◆ Enunciado de la tarea: Indique si cada afirmación concuerda con el texto sobre Gregorio I. Responda sí o no y cite textualmente las palabras que lo deciden. (a) Gregorio se hizo monje a los treinta y cinco años. (b) Gregorio financió la puesta en marcha de diez monasterios benedictinos en Sicilia. (c) En el 568 quedaban sesenta obispos en la península itálica.

◆ Texto proporcionado:
El corazón se guarda en la cartera. El de Gregorio I era magnánimo; parte de la abultada herencia la invirtió en la puesta en marcha de seis monasterios benedictinos en Sicilia. Su palacio romano del monte Celio, en el vicus Scauri, lo transmutó en el monasterio de San Andrés. Con treinta y cinco años, corría el 575, optó por hacerse él mismo monje.

Gregorio añoraría siempre la soledad. Cuando no la gozaba por los encargos recibidos escribió: «La nave que en el puerto no está bien amarrada con facilidad es llevada por el viento (…) y ahora que he perdido la paz que se disfruta en el monasterio la amo más y comprendo mejor los atractivos que tiene». Los tiempos gorgoteaban turbios. En su primera década de vida su ciudad natal fue invadida dos veces por los bárbaros y reconquistada tres por los bizantinos. Antes de esos sucesos eran doscientos los obispos en el conjunto de la península itálica; en el 568 solo quedaban sesenta. «En esta tierra en la que vivimos, el mundo no anuncia su fin, lo muestra ostensiblemente», clamaba Gregorio.

◆ Extracto de datos:
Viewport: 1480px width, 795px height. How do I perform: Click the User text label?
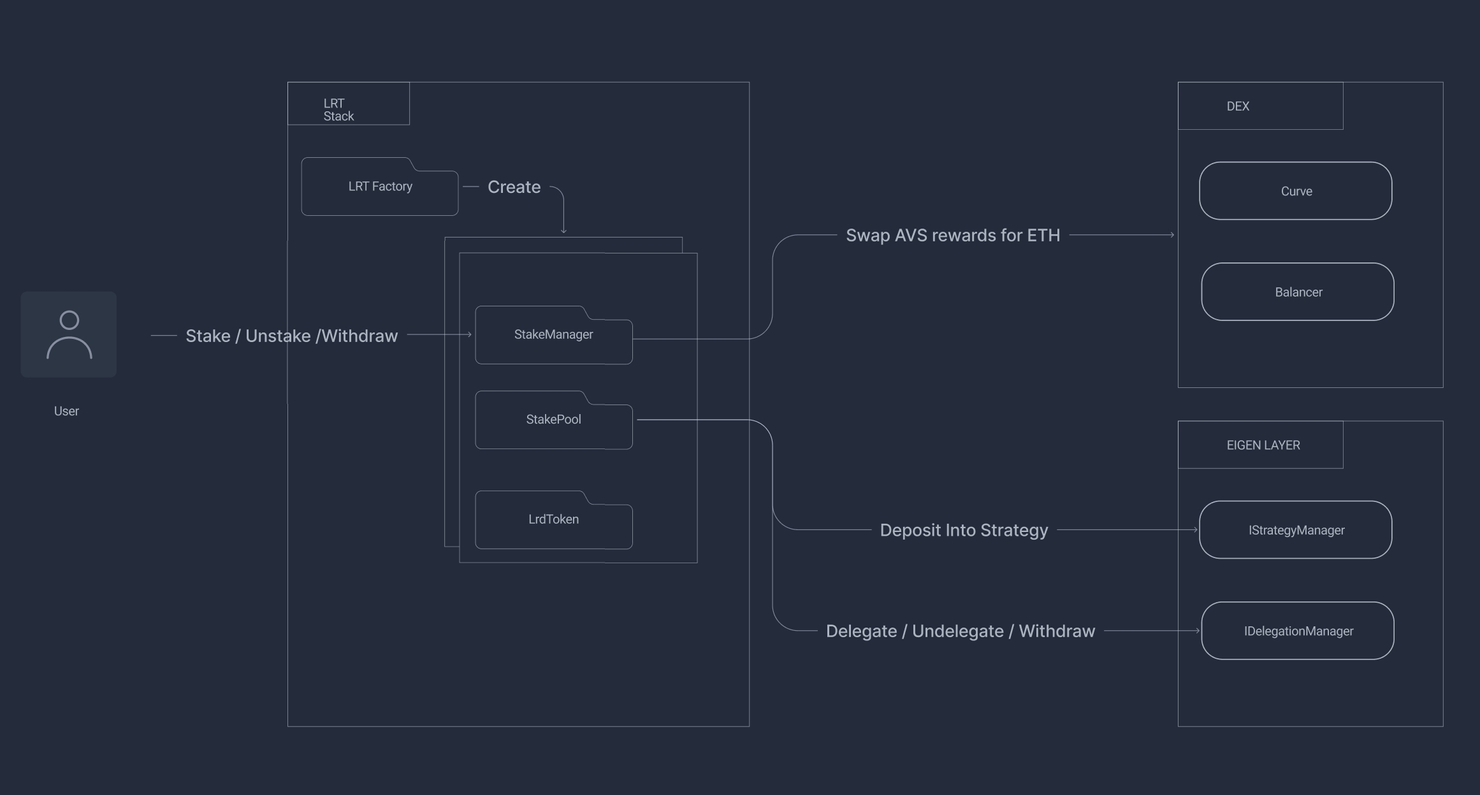66,411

◆ Resultado:
(a) Sí: «Con treinta y cinco años, corría el 575, optó por hacerse él mismo monje».
(b) No: «parte de la abultada herencia la invirtió en la puesta en marcha de seis monasterios benedictinos en Sicilia».
(c) Sí: «en el 568 solo quedaban sesenta».